Method deployment at scale may still require an Application Development approach using DoE. Scale up and equipment changes may be factors to consider, as well as commercial scale supply sourcing related variability.

Monitoring: The method validation in a cGMP compliant environment usually takes place during the monitoring stage.

Plant site quality systems may impact PAT deployment and monitoring even under “Safe Harbor” when monitoring data will not have an impact on commercial, clinical or development batch disposition.

For Implementation, an Implementation Team and a Validation Team should be assembled to categorise the implementation and validation requirements and propose acceptance criteria for each stage, based on the application or intended use of the PAT Tool and method. The intended use of each could be established during the DoE developed for the method. These requirements and criteria will be ultimately in a validation protocol and described in the validation report. The acceptance criteria must be in-line with the expected specification, protocol requirements, development experience and manufacturing practice.

Cultural Change, Education and Infrastructure

QbD, QRM, PAT etc have to be understood, accepted and embraced as the new ways of working. No more Quality by Inspection! A QbD culture will require champions, trainers and educators and empowered operators, supervisors, engineers, IT/S and quality personnel. It is everyone’s responsibility to get on board.

New SOPs, guides and skill sets will be required. The mindset has to change from a culture of fixed unalterable processes, to adaptive process controls, science and risk based processes and regulatory flexibility. Many technical business units have to be engaged in the process. Engineering, information technology, physical characterisation and statistics teams (to mention a few) should be incorporated in the PAT groups. Again, it is everyone’s responsibility to get on board.

PAT at Wyeth

At Wyeth, QbD and PAT has been a cross functional and inter-departmental effort across business and product units. The approach has been to replicate successful implementation strategies and technology platforms in order to reduce learning curves, improve manufacturing efficiencies and harmonise technology platforms and quality systems.

Wyeth has a consistent, well-defined, systems approach to QbD that is being implemented for all new products across the manufacturing divisions, aligned with R&D as part of a holistic QbD approach.

Regulatory Aspects

Early communication with the Boards of Health (BOH) and engaging them as partners in this new paradigm is key to successful implementation. In the end, no surprises, better understanding and co-development are all critical components to positive outcomes.

Utilisation of PAT in process control and continual improvement

This is the final frontier! Real Time Release (RTR), continual improvement and other regulatory or financial benefits may be initially driven by the desire of increasing quality, decreasing cost and improving manufacturing.

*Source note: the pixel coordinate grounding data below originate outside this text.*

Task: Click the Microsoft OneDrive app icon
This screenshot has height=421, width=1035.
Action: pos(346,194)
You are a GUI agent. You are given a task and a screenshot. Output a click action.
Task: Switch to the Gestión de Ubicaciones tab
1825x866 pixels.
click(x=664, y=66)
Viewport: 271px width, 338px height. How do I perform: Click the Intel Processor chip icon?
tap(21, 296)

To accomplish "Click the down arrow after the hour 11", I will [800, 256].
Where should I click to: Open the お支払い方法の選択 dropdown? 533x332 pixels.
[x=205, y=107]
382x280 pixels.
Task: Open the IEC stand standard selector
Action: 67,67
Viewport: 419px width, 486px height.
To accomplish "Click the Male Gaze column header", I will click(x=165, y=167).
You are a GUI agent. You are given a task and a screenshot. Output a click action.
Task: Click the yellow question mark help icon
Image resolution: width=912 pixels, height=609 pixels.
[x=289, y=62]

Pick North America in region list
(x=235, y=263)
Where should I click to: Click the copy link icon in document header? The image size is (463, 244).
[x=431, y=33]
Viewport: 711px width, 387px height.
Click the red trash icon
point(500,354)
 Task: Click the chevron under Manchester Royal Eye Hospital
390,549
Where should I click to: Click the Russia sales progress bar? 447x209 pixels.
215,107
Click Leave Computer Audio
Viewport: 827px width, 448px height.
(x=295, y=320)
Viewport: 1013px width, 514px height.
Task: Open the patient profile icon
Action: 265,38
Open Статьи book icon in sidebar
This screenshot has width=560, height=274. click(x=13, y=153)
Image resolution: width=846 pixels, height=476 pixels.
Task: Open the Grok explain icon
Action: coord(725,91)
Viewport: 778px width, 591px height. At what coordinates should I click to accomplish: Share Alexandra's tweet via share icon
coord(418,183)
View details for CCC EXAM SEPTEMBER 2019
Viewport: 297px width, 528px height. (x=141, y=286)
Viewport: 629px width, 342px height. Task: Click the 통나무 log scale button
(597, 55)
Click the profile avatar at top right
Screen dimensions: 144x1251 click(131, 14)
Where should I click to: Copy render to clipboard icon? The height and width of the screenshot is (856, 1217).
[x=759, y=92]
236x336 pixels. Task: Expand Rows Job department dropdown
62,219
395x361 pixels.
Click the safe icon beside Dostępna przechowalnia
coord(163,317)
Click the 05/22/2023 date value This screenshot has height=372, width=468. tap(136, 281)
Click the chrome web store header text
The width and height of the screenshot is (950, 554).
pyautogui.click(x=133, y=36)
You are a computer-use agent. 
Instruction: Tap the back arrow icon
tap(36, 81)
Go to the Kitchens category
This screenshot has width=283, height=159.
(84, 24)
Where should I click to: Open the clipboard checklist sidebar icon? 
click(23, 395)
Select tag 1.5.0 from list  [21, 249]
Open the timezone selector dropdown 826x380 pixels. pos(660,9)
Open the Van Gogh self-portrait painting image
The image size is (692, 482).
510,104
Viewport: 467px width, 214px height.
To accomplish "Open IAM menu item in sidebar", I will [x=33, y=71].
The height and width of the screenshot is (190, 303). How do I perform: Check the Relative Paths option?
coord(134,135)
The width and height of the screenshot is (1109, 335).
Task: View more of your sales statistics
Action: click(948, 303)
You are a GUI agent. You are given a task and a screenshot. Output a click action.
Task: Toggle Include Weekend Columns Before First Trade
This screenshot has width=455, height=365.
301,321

There are several ways to look at this new paradigm. Should we do all or most of the PAT and process understanding during development and implement manufacturing/ engineering process controls during manufacturing? Or should we identify and implement PAT in manufacturing to control and optimise? The possibilities are endless, it is in many ways unchartered territory and the pharmaceutical industry and the BOH are working on a path forward.

The main challenge at this stage is the development and deployment of the Quality Systems to support QbD and PAT in full compliance in a GMP environment.